The Privacy Act (Cth) 1998 (“Privacy Act”) is intended to establish a comprehensive national scheme for the collection, holding, use, correction, disclosure and transfer of personal information by organisations in the private sector. This gives individuals the right to know what information an organisation holds about them and a right to correct that information if it is wrong.
This policy is to ensure NAS complies with the Privacy Act established for the handling of personal information by organisations in the private sector. NAS will ensure that it complies with the ten National Privacy Principles (NPPs) set out by the Privacy Act. The NPPs regulate the way NAS can collect, use, disclose, amend and pass on personal information.

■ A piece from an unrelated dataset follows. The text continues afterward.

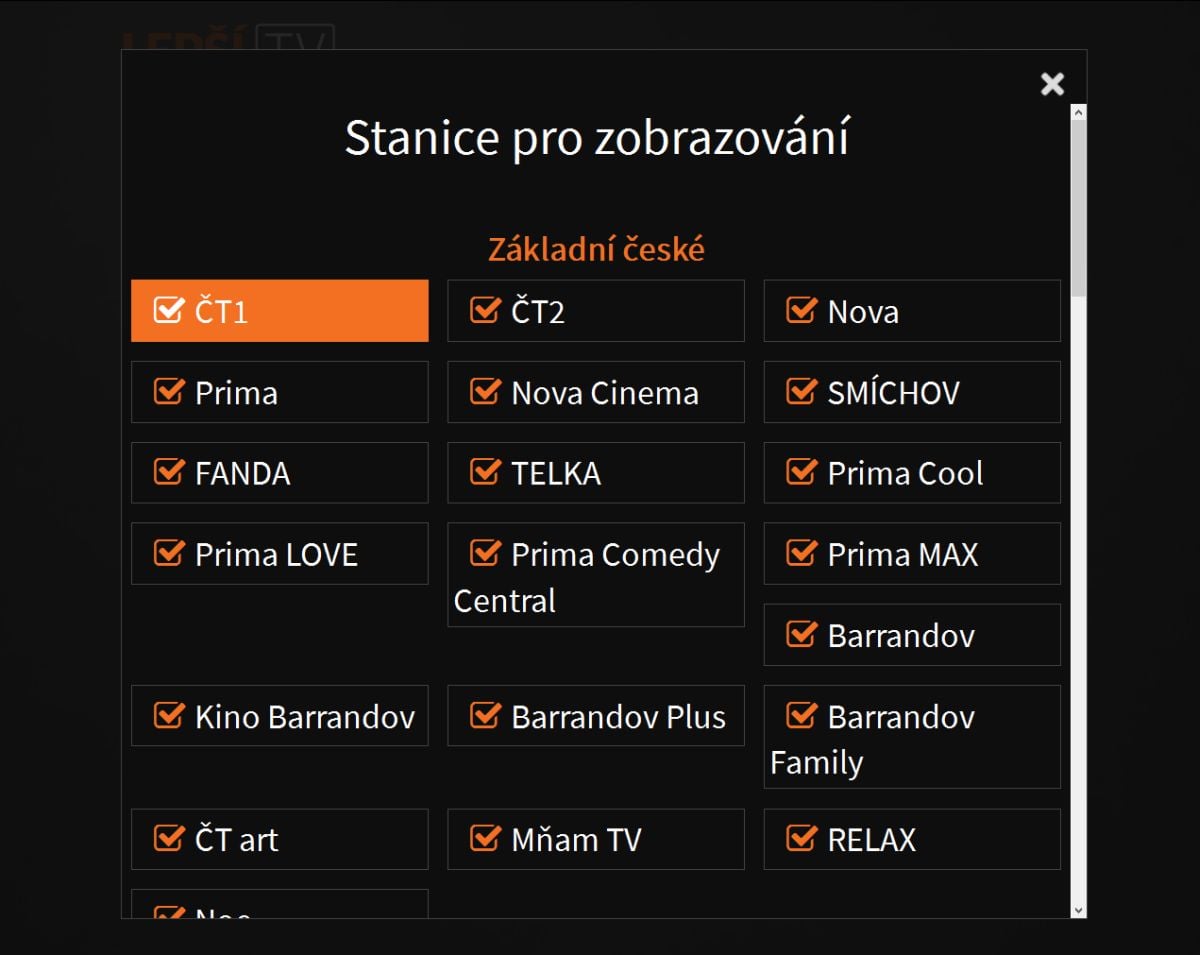Disable the Barrandov channel
Screen dimensions: 1200x955
(x=800, y=634)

Responsibility and Authority
All Managers and Staff
- Ensure compliance with the policy
Privacy Compliance Officer
- Receives complaints from an individual regarding an alleged breach of privacy by NAS
- Investigates and resolves the complaint internally through mediation with the individual
- NAS’ Privacy Officer is the General Manager
Principle 1: Collection of information
Personal information will only be collected to the extent necessary by lawful and fair means and not in an unreasonably intrusive way for one or more of NAS’ functions or activities.
At the time of collection (or as soon as practicable afterwards) NAS will take reasonable steps to ensure that the individual is told:
- how he or she may contact NAS;
- that they can access the information;
- why the information is collected;
- the disclosure practices of NAS;
- any law that requires the particular information to be collected and the consequences (if any) for the individual if the information is not provided; and
- the main consequences (if any) for the individual if all or part of the information is not provided
Principle 2: Use of information
NAS will use or disclose personal information for the primary purpose for which it was collected.

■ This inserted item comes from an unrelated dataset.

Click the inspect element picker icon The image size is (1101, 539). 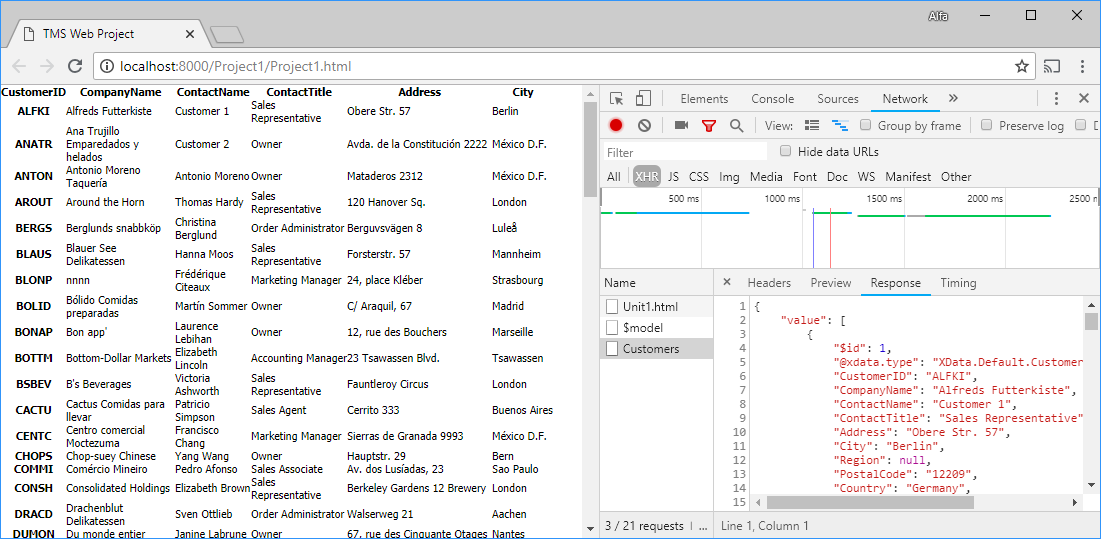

NAS will use personal information for another purpose (secondary purpose) if:
- the individual has consented; or
- the secondary purpose is related to the primary purpose and the individual would reasonably expect NAS to use or disclose the information for the secondary purpose. If the personal information is sensitive information, the secondary purpose must be directly related to the primary purpose of collection; or
- if the information is not sensitive information, NAS will use the information for the secondary purpose of direct marketing if:i) it is impracticable to seek the individual’s consent before the particular use; and
ii) there is no charge for implementing an individual’s request to NAS not to receive direct marketing; and
iii) the individual has not made a request to NAS not to receive direct marketing; and
iv) in each direct marketing communication with the individual, NAS notifies the individual that they may elect not to receive any further direct marketing communications; and
v) each written direct marketing communication with the individual by NAS sets out NAS’ business address, telephone number and email address at which NAS can be contacted directly; or
- NAS reasonably believes that the use or disclosure is necessary to lessen or prevent a serious and imminent threat to an individual’s life, health or safety or a serious threat to public health or public safety; or
- NAS has reason to suspect that unlawful activity has been, is being or may be engaged in, and uses or discloses the personal information as a necessary part of its investigation of the matter or in reporting its concerns to relevant authorities or persons; or
- The use or disclosure is required or authorised by or under law; or
- NAS reasonably believes that the use or disclosure is reasonably necessary for one or more of the following by or on behalf of an enforcement body:
a) the prevention, detection, investigation, prosecution or punishment of criminal offences, breaches of a law imposing a penalty or sanction or breaches of a prescribed law; or
b) the enforcement of laws relating to the confiscation of the proceeds of crime; or
c) the protection of the public revenue; or
d) the prevention, detection, investigation or remedying of seriously improper conduct or prescribed conduct; or
e) the preparation for, or conduct of, proceedings before any court or tribunal, or implementation of the orders of a court or tribunal.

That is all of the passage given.